§ **TEXTE FOURNI**:
++++

L’Espagne est championne du monde de football ! En août dernier, des millions de téléspectatrices et de téléspectateurs ont laissé éclater leur joie lorsque l’équipe nationale féminine espagnole a décroché le titre de championne du monde en Australie. Ces championnats sont considérés comme les plus suivis de l’histoire du football féminin, avec des taux d’audience et un nombre de téléspectateurs jamais vus jusqu’alors. Selon les estimations, plus de 2 milliards de personnes ont suivi une retransmission des matches, soit près de deux fois plus que lors du dernier Championnat du monde de 2019.
Professions féminines et masculines : une prophétie autoréalisatrice
Cette évolution réjouissante a donné un immense élan au football féminin dans le monde entier. Dans de nombreux pays, de plus en plus de jeunes filles se passionnent pour ce sport. Des clubs sont créés, les structures se professionnalisent, la promotion de la relève s’intensifie. Le football, sport typiquement masculin, se « féminise » à une vitesse effrénée. Jusqu’ici sans conséquences négatives pour les joueurs « traditionnels » : le football masculin jouit d’une popularité indéfectible et les sommes dépensées pour les transferts de joueurs atteignent des sommets toujours plus vertigineux.
Jusqu’à présent, on supposait généralement que le choix « genré » d’une profession reposait sur des stéréotypes, des représentations éculées de professions et des intérêts spécifiques au genre. Selon une croyance bien ancrée, les femmes exerceraient plutôt des métiers « d’aide », tandis que les hommes seraient davantage attirés par des professions techniques. L’argumentation tournait souvent en rond : les garçons et les filles étant éduqués en fonction de leur genre, ils développeraient des intérêts divergents et choisiraient des professions correspondantes à l’adolescence. De plus, il n’est pas simple de choisir une profession typique de l’autre sexe quand on est jeune. Profession féminine ou masculine, la prophétie s’est donc souvent autoréalisée.
Abolir les stéréotypes
Mais il existe aussi des professions où l’orientation de genre évolue, comme dans l’exemple actuel du football féminin cité plus haut. Les professions de pharmacienne et d’enseignante en sont aussi deux exemples connus. Alors que ces métiers étaient exercés quasi exclusivement par des hommes il y a quelques décennies, les femmes y sont aujourd’hui largement majoritaires bien que le métier, en tant que tel, ait peu changé. À quoi cela tient-il ?
D’une part, les organisations professionnelles s’efforcent d’abolir les barrières spécifiques au genre et d’éveiller également l’intérêt des représentants de l’autre sexe pour les divers métiers. Ainsi les filles sont-elles encouragées depuis quelques années à étudier les matières scientifiques (mathématiques, informatique, sciences naturelles et technique), dans lesquelles elles étaient traditionnellement sous-représentées. De plus, des initiatives comme la journée « Futur en tous genres », lors de laquelle les enfants découvrent le lieu de travail de leurs parents, visent à accorder la priorité aux intérêts et aux talents lors du choix d’une profession, indépendamment de l’appartenance à un sexe, et à éliminer les préjugés.

++++

§ **MATÉRIEL FOURNI**:
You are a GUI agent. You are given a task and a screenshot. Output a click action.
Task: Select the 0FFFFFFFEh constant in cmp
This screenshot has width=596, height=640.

++++

§ **ÉNONCÉ DE LA TÂCHE**: Rédigez la suite du texte sur le football féminin et le choix genré des professions, en enchaînant directement après sa dernière phrase.

§ **RÉPONSE À LA TÂCHE**:
Migration professionnelle liée au genre
Une étude de l’Université de Zurich de janvier 2023 livre à présent une autre conclusion intéressante : les hommes choisissent de manière sélective de quitter les professions qui se féminisent. Le professeur de sociologie Per Block et son équipe ont confirmé l’hypothèse selon laquelle les hommes sont peu enclins à rester dans des professions qui attirent un nombre croissant de femmes. Pour ce faire, ils ont utilisé une analyse de réseau basée sur des données relatives au marché du travail au Royaume-Uni. Le marché du travail est considéré, à cet égard, comme un réseau : lorsqu’ils changent de profession, les employés relient leur ancienne profession et leur nouvelle entre elles. Cela permet d’analyser si les hommes quittent de manière sélective des professions qui se féminisent. L’étude compare, entre autres, deux professions fictives qui ne se distinguent que par leur composition « genrée ». L’une de ces professions recense 25 % de femmes, contre 75 % dans l’autre. L’étude révèle que les hommes sont deux fois plus susceptibles de quitter la profession comptant 75 % de femmes.
Impact sur le niveau des salaires
L’étude de l’Université de Zurich montre ainsi que la perception genrée des professions n’est peut-être pas la cause, mais la conséquence de la composition selon le sexe. Un constat intéressant lorsque l’on songe aux conséquences possibles sur l’évolution des salaires. Lorsque la composition selon le sexe fait évoluer une profession masculine vers une profession féminine, cela s’est généralement traduit, dans le passé, par une perte de statut de la profession et souvent par des salaires plus bas. Les professions de serveurs, de coiffeurs, de pharmaciens, de vendeurs ou d’enseignants du primaire en sont des exemples connus. Dès que plus de 60 % de femmes exercent une profession, des baisses de salaire s’ensuivent. C’est ce qu’a révélé en 2015 une étude sociologique sur les salaires d’une profession qui se féminise en Allemagne, en Grande- Bretagne et en Suisse. Il semblerait que le salaire des femmes soit avant tout concerné ; ainsi, l’augmentation du nombre de femmes dans une profession fait baisser le salaire moyen.
La médecine dentaire est-elle une profession
féminine ? Davantage de femmes que d’hommes étudient actuellement la médecine dentaire à l’université. Ce n’est donc qu’une question de temps jusqu’à ce que la profession de médecin-dentiste soit majoritairement exercée par des femmes en Suisse. L’équipe du cabinet est depuis toujours presque exclusivement constituée de femmes. Il sera intéressant d’observer si les conclusions évoquées ci-dessus auront un impact sur la profession de médecin-dentiste.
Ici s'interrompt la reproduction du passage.